For those born into poverty, every day is a natural disaster. Yet in this case, society often appears to turn a blind eye. The very same people who shed tears watching the aftermath of the Japenese Tsunami are the ones who cross the road to avoid the homeless. Those who ran around the office with a bucket to help the Haitian people in the wake of the earthquake that claimed 220,000 lives, are the same ones who avoid eye contact with those, who really should just go get a job.
It seems that a cause is not a just one unless it is leading the hourly news, or a famous rock star is challenging us all to do our bit.
Living in poverty, as with any natural disaster, hits children the hardest; and all too often we think of poverty as something that is common in other countries than our own.
In 2007, UNICEF's report on Child Poverty in the OECD stated that Australia has a relative child poverty rate of nearly 12 per cent. That is, 12 per cent of children living in a house where the family income is 50 per cent or less of the median wage. Some people argue that the poverty level is higher than this, as relative poverty only looks at those who (for whatever reason) earn very little, and not those who earn nothing at all. More than 500,000 Australian children live without an employed parent in their household. The UK and USA rate far worse coming last and second last respectively in a comparison of Child Wellbeing throughout the OECD.
As a society we must look at ways to break the cycle. There are many factors that need to be considered when addressing poverty, government spending to improve housing and benefit payments as well as pushing for an increase in the minimum wage; and then there is education.
Education is often lauded as the great bright hope; if we can educate the young, they can break free of the poverty trap. Indeed I've hear education described as The Passport Out of Poverty.
But the sad fact is, the poor are being failed by the very thing that was meant to save them. Education for the poor is fundamentally flawed.
Research (Joseph Rowntree Foundation 2007 - The Impact of Poverty on Young Childrens' Experiences of School) has shown that by the age of seven or eight, many boys from low socioeconomic backgrounds have disengaged from their educational experience. Many more follow in the early years of high school.
One of the primary reasons is that too many schools fail to engage the students in a meaningful way. They do not put learning into context. School is seen as something you do to prepare for life.
This fails the students on a number of levels, but in the very worst case scenarios (where violence and gang culture are rife) it fails young males who do not place much importance on the future; for them, it's all about the here and now.
Education must realise and address this.
Add to the fact that in comparison to their middle class peers, children as young as nine-year-olds know their education is inferior; they know their access to extra-curricular activities is diminished; and they know they will get lower paying jobs.
Education first and foremost needs to reframe this knowledge. That means moving away from the relentless push to improve literacy and numeracy above and beyond all else. Clearly these things are important, but Education reform must empower young people to identify their strengths and form a new context in which to live their lives.

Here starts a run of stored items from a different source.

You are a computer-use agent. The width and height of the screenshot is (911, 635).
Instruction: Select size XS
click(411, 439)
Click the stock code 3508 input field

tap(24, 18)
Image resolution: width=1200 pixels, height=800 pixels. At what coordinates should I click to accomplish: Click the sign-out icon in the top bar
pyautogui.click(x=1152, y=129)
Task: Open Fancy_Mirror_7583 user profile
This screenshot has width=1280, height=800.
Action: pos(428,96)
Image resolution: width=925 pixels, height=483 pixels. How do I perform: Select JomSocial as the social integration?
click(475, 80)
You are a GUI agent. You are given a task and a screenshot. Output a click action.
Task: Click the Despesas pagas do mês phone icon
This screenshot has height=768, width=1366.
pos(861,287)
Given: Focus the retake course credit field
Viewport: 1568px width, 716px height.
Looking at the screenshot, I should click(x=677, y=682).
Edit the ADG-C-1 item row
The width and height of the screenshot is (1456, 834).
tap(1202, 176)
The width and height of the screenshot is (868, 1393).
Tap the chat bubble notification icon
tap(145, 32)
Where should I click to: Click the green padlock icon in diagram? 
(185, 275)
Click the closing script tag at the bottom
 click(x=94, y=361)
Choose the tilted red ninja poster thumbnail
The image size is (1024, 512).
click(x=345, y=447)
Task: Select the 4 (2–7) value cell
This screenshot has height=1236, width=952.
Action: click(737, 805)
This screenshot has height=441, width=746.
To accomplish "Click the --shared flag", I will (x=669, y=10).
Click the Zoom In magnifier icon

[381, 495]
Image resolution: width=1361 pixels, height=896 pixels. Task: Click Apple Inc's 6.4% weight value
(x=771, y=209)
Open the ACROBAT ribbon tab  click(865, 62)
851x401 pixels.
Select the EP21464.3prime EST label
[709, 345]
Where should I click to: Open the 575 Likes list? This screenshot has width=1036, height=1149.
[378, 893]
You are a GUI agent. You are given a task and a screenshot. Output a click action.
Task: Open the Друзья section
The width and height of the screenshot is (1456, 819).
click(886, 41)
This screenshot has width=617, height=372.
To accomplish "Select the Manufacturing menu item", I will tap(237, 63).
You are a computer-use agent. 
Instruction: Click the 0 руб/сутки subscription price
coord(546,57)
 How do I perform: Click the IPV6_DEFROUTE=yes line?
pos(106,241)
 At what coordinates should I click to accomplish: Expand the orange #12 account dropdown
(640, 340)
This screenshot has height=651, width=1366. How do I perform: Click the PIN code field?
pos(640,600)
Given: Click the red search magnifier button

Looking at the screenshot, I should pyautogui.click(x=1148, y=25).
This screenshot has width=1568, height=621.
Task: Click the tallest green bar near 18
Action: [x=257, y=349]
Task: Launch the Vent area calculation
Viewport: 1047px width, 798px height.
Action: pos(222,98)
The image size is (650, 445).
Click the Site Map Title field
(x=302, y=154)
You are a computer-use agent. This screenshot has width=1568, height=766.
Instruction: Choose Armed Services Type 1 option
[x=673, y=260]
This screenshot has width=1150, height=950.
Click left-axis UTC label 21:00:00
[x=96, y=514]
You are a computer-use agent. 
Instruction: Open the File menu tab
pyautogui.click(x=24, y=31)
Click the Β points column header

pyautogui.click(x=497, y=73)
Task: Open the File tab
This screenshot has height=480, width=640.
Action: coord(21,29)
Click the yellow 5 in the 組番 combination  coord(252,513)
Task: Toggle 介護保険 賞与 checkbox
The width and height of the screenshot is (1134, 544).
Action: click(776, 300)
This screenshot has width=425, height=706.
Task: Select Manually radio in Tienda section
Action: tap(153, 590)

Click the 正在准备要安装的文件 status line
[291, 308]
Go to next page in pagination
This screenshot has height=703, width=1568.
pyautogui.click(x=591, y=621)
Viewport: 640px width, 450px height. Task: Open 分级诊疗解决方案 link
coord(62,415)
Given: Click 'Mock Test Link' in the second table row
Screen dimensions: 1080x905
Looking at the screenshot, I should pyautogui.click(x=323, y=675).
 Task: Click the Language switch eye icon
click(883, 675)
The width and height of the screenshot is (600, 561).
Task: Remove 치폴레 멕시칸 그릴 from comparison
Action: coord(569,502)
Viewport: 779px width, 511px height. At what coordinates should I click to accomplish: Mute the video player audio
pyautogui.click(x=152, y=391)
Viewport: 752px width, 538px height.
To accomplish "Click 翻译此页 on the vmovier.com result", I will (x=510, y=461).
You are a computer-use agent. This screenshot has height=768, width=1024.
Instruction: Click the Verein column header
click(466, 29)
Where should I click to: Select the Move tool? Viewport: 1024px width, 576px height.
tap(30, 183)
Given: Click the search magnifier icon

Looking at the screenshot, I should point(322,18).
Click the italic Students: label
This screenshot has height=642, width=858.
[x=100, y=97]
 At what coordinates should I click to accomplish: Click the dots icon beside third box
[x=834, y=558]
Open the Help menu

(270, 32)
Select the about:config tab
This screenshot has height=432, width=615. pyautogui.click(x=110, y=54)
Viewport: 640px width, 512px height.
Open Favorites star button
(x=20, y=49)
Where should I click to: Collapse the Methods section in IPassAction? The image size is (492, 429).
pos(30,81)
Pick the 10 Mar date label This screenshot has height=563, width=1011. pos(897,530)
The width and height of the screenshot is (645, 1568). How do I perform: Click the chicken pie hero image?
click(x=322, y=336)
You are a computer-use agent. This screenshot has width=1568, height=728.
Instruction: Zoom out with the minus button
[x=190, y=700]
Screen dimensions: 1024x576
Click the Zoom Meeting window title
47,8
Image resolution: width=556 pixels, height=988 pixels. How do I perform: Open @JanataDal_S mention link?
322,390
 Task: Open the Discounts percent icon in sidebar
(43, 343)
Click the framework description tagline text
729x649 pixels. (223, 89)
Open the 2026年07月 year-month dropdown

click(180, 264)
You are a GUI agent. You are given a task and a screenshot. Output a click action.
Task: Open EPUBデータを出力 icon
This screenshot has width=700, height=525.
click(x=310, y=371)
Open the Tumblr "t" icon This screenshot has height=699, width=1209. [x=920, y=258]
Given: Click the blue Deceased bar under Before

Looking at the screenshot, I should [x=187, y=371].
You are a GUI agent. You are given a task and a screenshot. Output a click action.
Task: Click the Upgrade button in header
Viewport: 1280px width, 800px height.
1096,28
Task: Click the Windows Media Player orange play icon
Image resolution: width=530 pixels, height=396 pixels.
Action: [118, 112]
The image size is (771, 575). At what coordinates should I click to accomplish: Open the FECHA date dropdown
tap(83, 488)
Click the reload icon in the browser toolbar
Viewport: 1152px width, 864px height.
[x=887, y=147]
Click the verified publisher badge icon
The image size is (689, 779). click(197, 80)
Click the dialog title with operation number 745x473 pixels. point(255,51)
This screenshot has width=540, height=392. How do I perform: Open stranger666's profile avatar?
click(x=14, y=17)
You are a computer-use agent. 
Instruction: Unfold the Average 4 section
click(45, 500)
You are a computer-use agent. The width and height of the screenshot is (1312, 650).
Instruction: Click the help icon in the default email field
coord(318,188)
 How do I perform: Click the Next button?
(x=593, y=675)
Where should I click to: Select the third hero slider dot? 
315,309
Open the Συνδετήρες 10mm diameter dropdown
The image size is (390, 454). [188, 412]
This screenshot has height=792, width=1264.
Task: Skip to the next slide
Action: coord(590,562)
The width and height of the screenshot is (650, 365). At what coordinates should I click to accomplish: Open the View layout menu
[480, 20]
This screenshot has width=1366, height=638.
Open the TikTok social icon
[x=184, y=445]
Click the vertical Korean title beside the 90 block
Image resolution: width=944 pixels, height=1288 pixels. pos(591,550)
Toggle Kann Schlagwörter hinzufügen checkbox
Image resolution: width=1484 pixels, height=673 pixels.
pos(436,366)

This takes a skilled and dedicated teaching body committed to reshaping the educational model but all too often, where the best teachers are needed, few can be found. To counter this, the Western governments have tried offering incentives to go and teach in remote areas, as well as backing the Teach for Australia and Teach for America programs. Noble ideals, but we need to recognise that teaching is a craft; one that needs to be honed and continually adapted to meet the needs of an ever changing society. Just throwing money at the situation, or sending in graduates with little more than six weeks intensive training into the 'thick of it' may have detrimental effects in the long term. In order to work in these schools you need a passion and dedication that the students feed off. You need to dedicate to them in the long term. Leaving after two years, as the majority of Teach for America Corps members do, often leads to more distrust of the educational system in the communities they were meant to engage.
In order to address this we need an attitudinal shift in society. Although we can't give cash every time we are asked, we can reframe our thinking. We can recognise it for what it is; poverty - in our own back yard.
If we do this maybe we will mobilise our efforts in the same way we do when Bono asks us to.
Maybe as a society we won't cross the street, or avoid eye contact so as to deny its very existence.
Maybe governments will better fund outreach education programs; better fund the most needy of schools instead of trying to shame them, and seriously consider the educational needs of the vastly different communities.